「新しい星」の書評にて選考委員の島本理生氏がこう評した。
その一穂ミチとは、静かな筆致で人間の内面を鮮やかに描き出す、新進気鋭の小説家である。
一穂ミチの小説には、一見よくある日常風景が描かれているように見える。だが、その文章には、静かに渦巻く感情や、登場人物が抱える心の闇が、あざやかに浮かび上がってくる。
たとえば、第165回芥川賞を受賞した短編小説『この世の喜び』では、母と娘の葛藤が描かれている。
娘の「私」は、母と折り合いが悪く、疎遠な関係を続けている。しかし、ある日突然母が倒れ、入院することになる。

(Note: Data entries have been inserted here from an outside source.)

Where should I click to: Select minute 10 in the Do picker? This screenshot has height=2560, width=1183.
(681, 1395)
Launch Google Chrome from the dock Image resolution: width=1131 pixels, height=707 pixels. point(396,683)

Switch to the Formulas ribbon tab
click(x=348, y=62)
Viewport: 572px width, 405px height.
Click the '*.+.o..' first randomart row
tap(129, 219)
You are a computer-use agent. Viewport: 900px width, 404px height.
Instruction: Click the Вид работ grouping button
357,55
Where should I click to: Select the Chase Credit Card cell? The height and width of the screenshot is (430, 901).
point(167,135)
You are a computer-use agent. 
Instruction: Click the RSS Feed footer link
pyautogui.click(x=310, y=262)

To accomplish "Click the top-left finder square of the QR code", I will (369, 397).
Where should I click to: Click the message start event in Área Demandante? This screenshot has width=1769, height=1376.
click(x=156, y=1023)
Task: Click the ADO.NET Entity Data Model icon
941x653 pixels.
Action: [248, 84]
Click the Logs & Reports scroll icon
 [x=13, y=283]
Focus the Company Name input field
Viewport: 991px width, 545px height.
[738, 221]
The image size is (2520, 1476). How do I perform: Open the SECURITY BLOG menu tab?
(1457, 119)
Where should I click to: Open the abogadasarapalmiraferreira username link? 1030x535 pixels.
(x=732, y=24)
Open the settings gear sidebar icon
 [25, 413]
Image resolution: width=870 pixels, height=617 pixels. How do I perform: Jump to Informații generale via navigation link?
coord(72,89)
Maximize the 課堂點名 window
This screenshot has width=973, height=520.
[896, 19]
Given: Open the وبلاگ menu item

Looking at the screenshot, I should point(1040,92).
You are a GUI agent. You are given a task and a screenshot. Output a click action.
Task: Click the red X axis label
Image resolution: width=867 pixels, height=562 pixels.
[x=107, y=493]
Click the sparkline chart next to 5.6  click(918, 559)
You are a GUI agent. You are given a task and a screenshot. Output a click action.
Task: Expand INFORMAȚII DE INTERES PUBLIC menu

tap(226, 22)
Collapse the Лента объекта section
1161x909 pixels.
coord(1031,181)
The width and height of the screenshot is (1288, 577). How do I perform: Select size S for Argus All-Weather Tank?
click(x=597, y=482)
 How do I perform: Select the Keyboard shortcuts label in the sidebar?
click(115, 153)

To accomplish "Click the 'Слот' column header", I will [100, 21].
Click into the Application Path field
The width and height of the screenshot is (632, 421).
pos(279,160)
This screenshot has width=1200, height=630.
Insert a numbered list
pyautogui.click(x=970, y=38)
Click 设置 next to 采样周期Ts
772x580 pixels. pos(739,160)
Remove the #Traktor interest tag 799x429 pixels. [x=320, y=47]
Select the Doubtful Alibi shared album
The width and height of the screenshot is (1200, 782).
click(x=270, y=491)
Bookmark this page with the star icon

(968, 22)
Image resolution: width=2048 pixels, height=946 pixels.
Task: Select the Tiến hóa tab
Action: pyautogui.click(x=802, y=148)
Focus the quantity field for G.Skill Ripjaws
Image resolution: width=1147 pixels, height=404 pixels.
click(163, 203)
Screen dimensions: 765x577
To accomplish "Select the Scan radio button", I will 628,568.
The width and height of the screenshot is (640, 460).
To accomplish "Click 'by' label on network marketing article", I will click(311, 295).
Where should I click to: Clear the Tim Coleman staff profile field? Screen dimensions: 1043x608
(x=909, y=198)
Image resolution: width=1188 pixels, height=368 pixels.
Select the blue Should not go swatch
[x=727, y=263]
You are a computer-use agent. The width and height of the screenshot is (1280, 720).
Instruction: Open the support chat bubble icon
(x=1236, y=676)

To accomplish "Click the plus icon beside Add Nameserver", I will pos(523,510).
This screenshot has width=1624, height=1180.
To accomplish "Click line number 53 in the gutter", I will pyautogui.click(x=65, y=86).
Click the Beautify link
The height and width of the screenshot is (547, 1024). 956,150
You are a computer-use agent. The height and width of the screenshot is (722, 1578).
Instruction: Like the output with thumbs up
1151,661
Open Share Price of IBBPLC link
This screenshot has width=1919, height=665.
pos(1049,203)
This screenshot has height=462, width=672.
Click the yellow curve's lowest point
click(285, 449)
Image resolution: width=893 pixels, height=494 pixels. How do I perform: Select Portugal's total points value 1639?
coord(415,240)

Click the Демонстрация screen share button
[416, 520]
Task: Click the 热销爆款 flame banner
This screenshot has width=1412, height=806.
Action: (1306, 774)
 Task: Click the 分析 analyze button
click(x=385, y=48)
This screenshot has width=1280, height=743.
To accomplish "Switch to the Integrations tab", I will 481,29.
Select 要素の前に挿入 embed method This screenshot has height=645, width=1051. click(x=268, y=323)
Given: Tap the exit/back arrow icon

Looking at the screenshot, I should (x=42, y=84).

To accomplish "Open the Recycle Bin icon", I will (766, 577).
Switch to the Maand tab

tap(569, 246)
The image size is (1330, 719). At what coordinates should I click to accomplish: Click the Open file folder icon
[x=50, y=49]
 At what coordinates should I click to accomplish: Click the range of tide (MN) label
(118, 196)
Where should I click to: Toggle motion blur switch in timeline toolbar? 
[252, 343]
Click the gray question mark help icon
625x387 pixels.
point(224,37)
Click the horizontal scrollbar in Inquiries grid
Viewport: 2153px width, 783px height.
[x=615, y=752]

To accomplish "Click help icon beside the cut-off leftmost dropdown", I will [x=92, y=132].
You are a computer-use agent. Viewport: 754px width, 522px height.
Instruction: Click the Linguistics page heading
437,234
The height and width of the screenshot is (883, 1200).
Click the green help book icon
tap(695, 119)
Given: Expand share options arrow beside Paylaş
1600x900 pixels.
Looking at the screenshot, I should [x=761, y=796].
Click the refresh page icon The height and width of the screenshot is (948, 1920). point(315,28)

病院で母を見守るうちに、「私」は母の過去を知り、母に対する気持ちが揺らぎ始める。
「どうして私を生んだの?」
これは、「私」が母に投げかける切実な問いである。この問いが、母と娘の深い溝を浮き彫りにする。
一穂ミチの小説には、こうした静かな問いかけが数多く登場する。人間関係の機微や、心の内側に潜む闇を、あざやかに切り取る。
彼女の小説は、読者に問いかけ、自分自身の内面を見つめ直すきっかけを与えてくれる。
一穂ミチの小説がもたらすのは、単なる読了感ではなく、静かな感動と深い思索である。それは、人々の心を揺さぶり、いつまでも記憶に残る文学体験となるだろう。